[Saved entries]
- - -

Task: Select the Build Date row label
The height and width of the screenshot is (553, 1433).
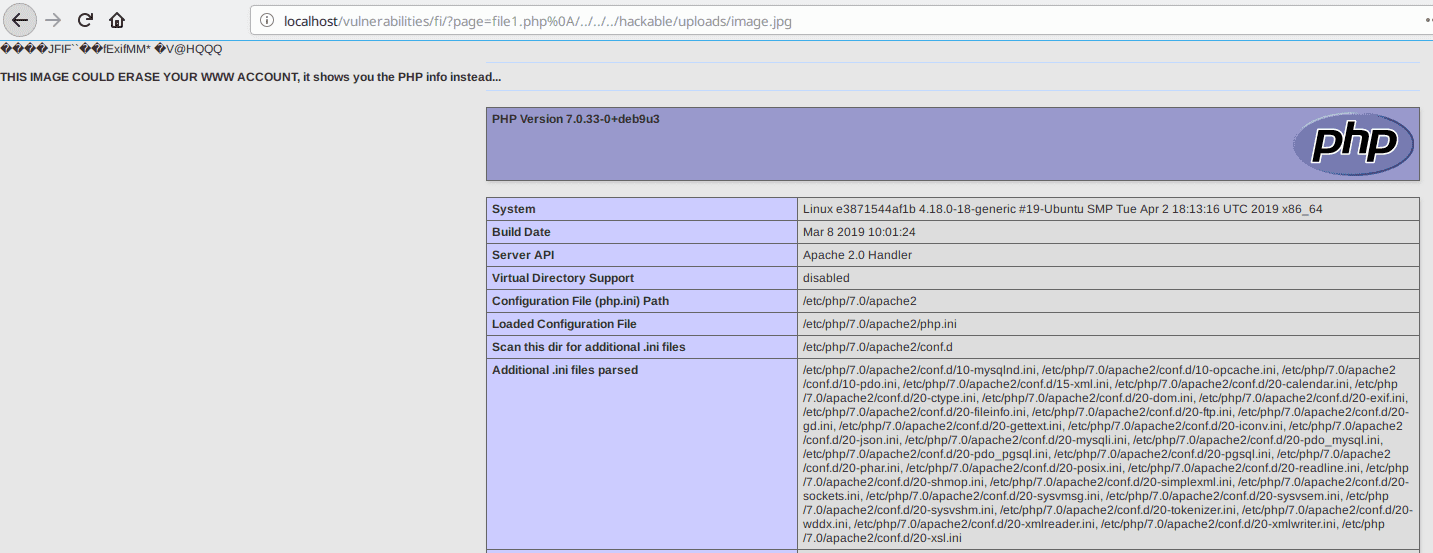Action: (x=521, y=232)
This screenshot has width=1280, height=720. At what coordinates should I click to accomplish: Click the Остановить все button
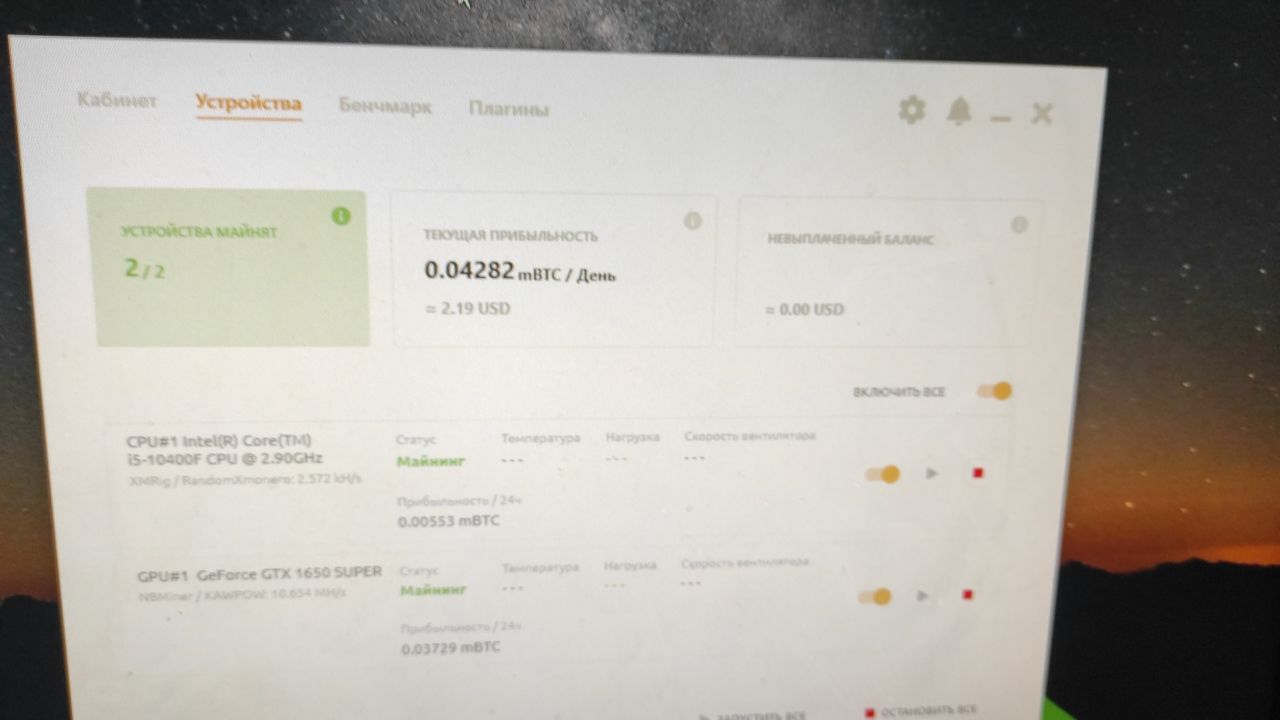[x=921, y=711]

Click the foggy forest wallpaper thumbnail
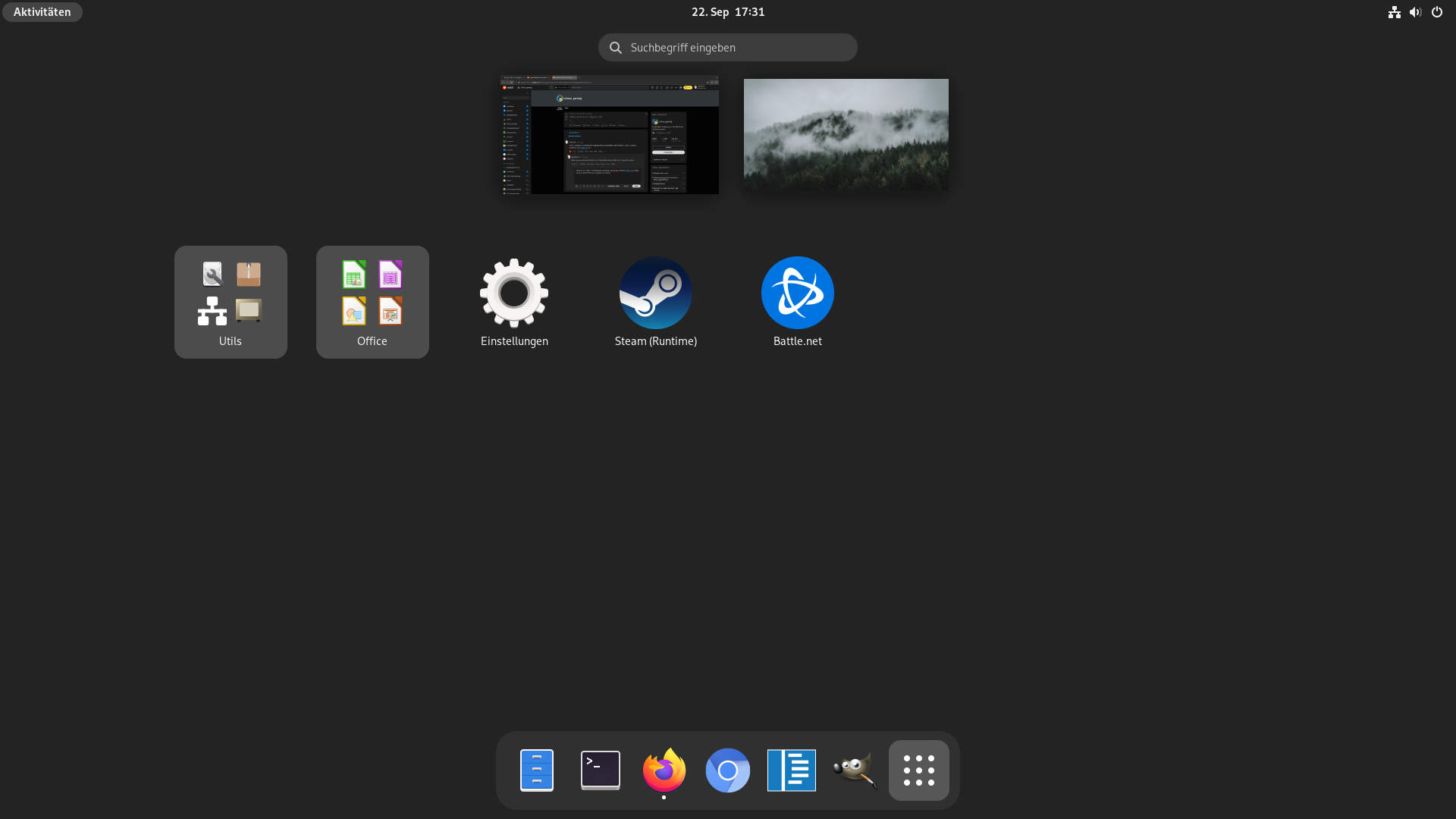[x=846, y=134]
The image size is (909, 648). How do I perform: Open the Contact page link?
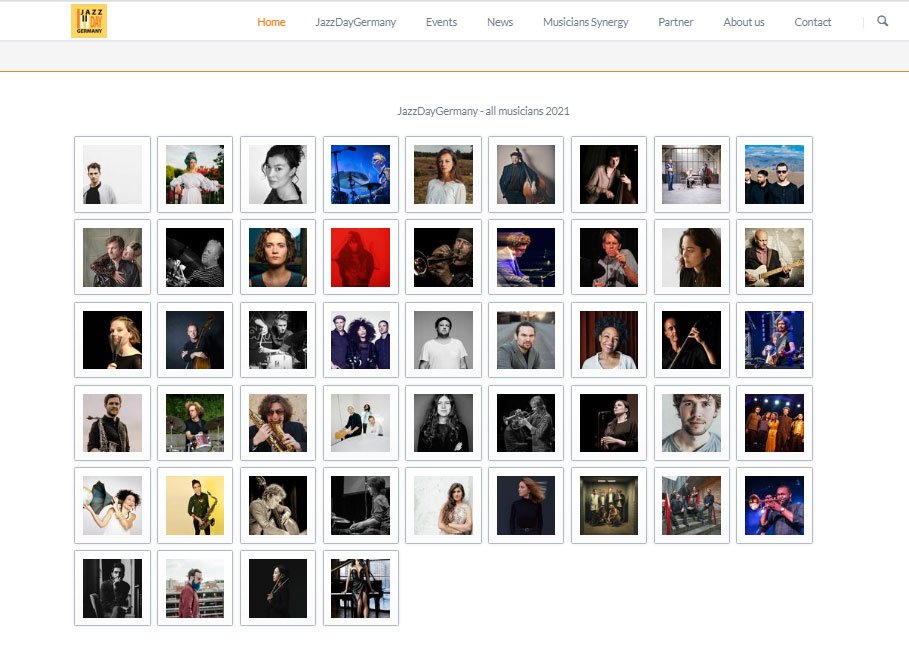[x=813, y=22]
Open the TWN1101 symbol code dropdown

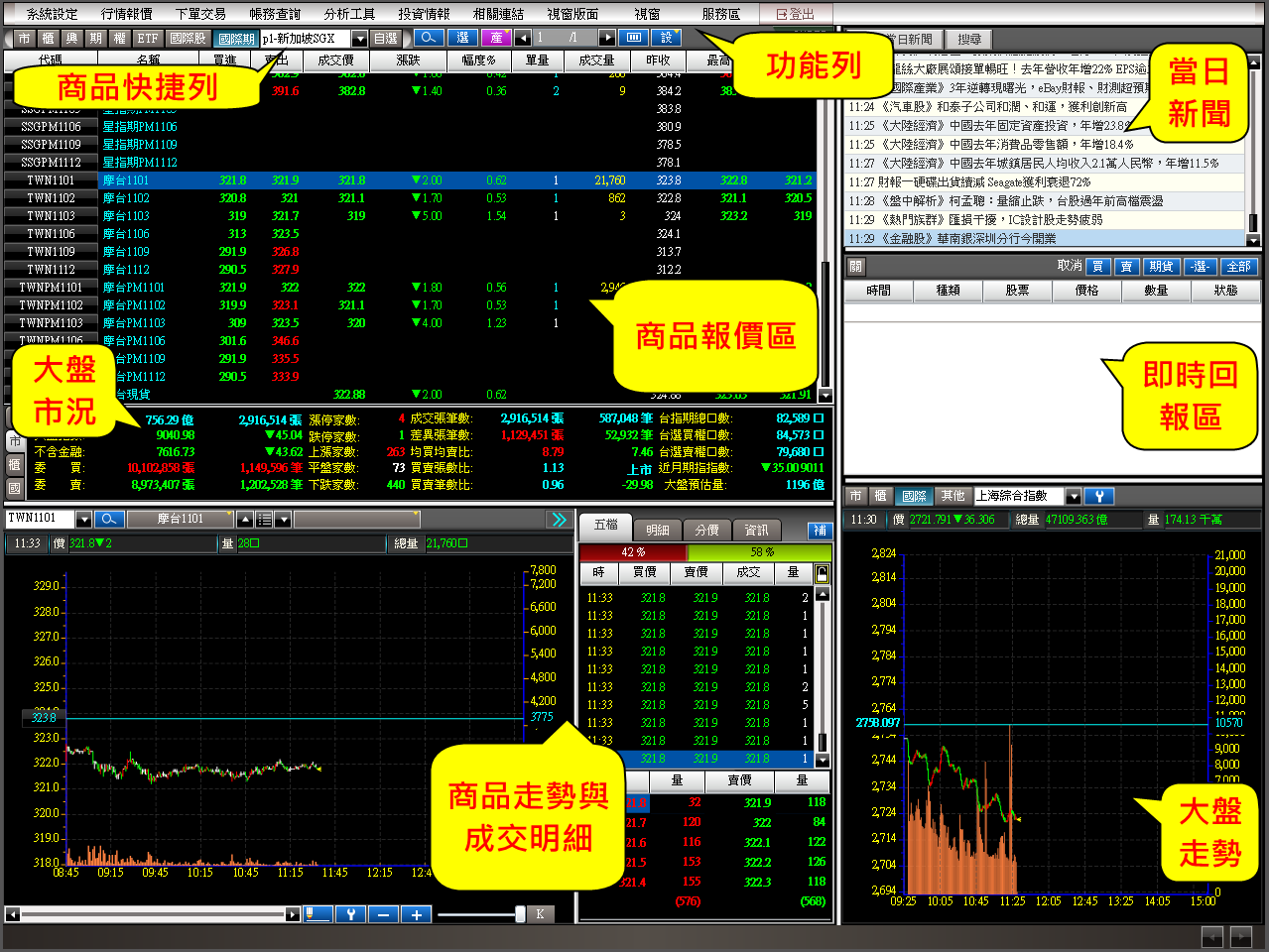click(x=83, y=519)
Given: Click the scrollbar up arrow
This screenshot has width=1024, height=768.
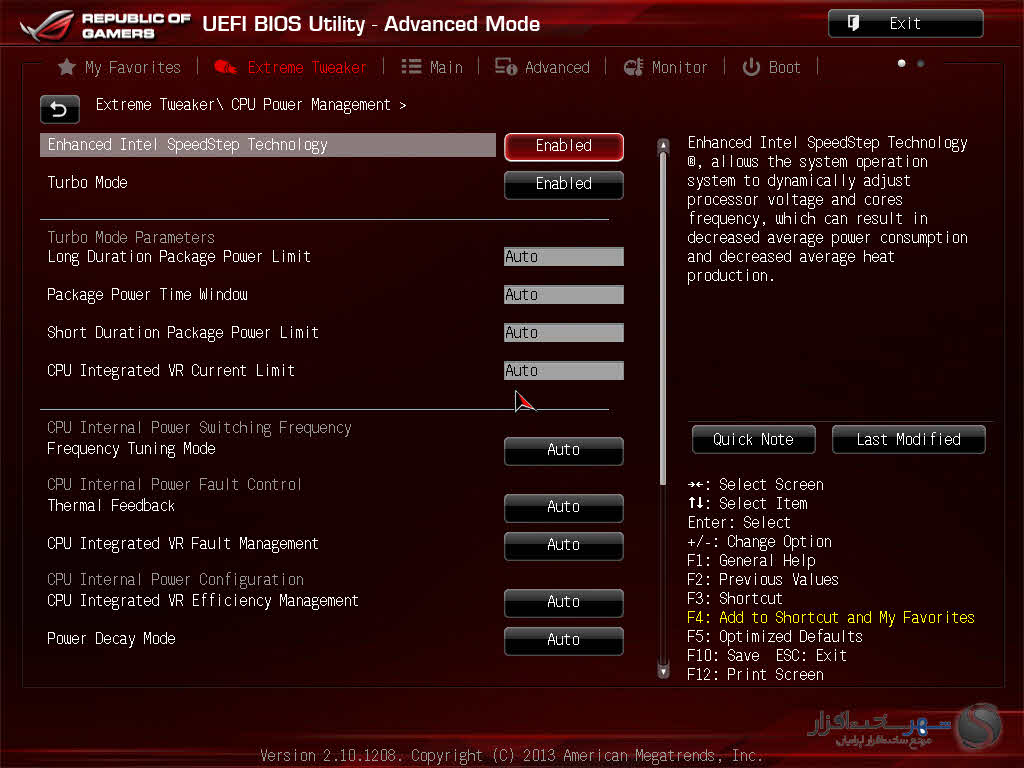Looking at the screenshot, I should 662,146.
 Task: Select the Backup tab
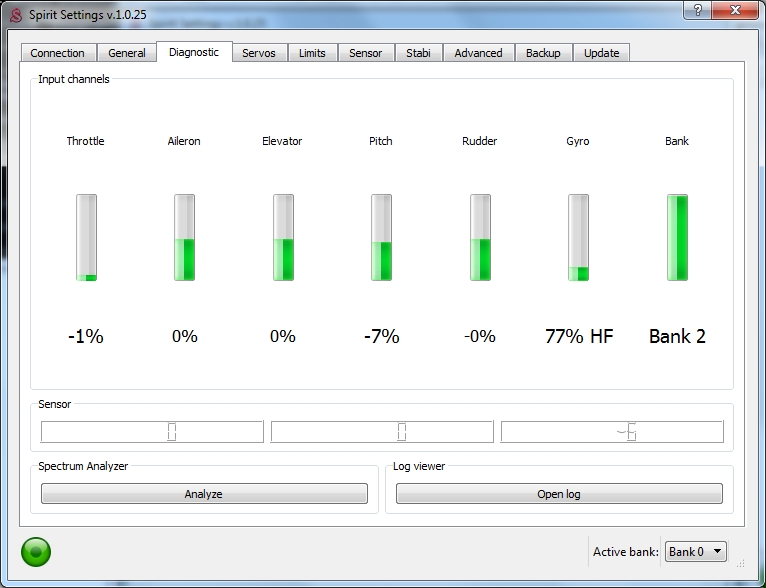[544, 53]
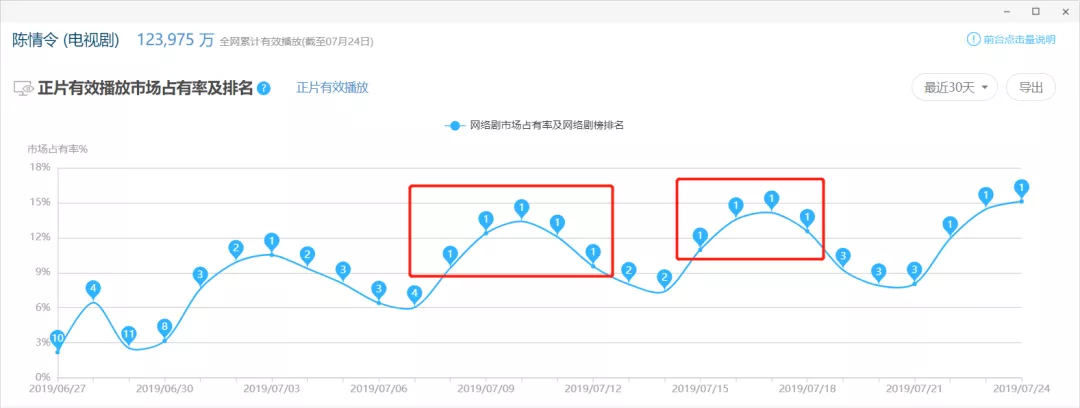Click the rank 10 marker on 2019/06/27
The height and width of the screenshot is (408, 1080).
point(57,339)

- - -

> _Task statement_
Retype all of the entries exactly as written, leaving out any images.

> _Reply to the task_
Task: Select the Build Date row label
The height and width of the screenshot is (553, 1433).
Action: (x=521, y=232)
This screenshot has width=1280, height=720. At what coordinates should I click to accomplish: Click the Остановить все button
[x=921, y=711]

Click the foggy forest wallpaper thumbnail
[x=846, y=134]
The image size is (909, 648). How do I perform: Open the Contact page link?
[x=813, y=22]
Open the TWN1101 symbol code dropdown

click(x=83, y=519)
Given: Click the scrollbar up arrow
This screenshot has width=1024, height=768.
Looking at the screenshot, I should 662,146.
 Task: Select the Backup tab
[544, 53]
Click the rank 10 marker on 2019/06/27
The height and width of the screenshot is (408, 1080).
point(57,339)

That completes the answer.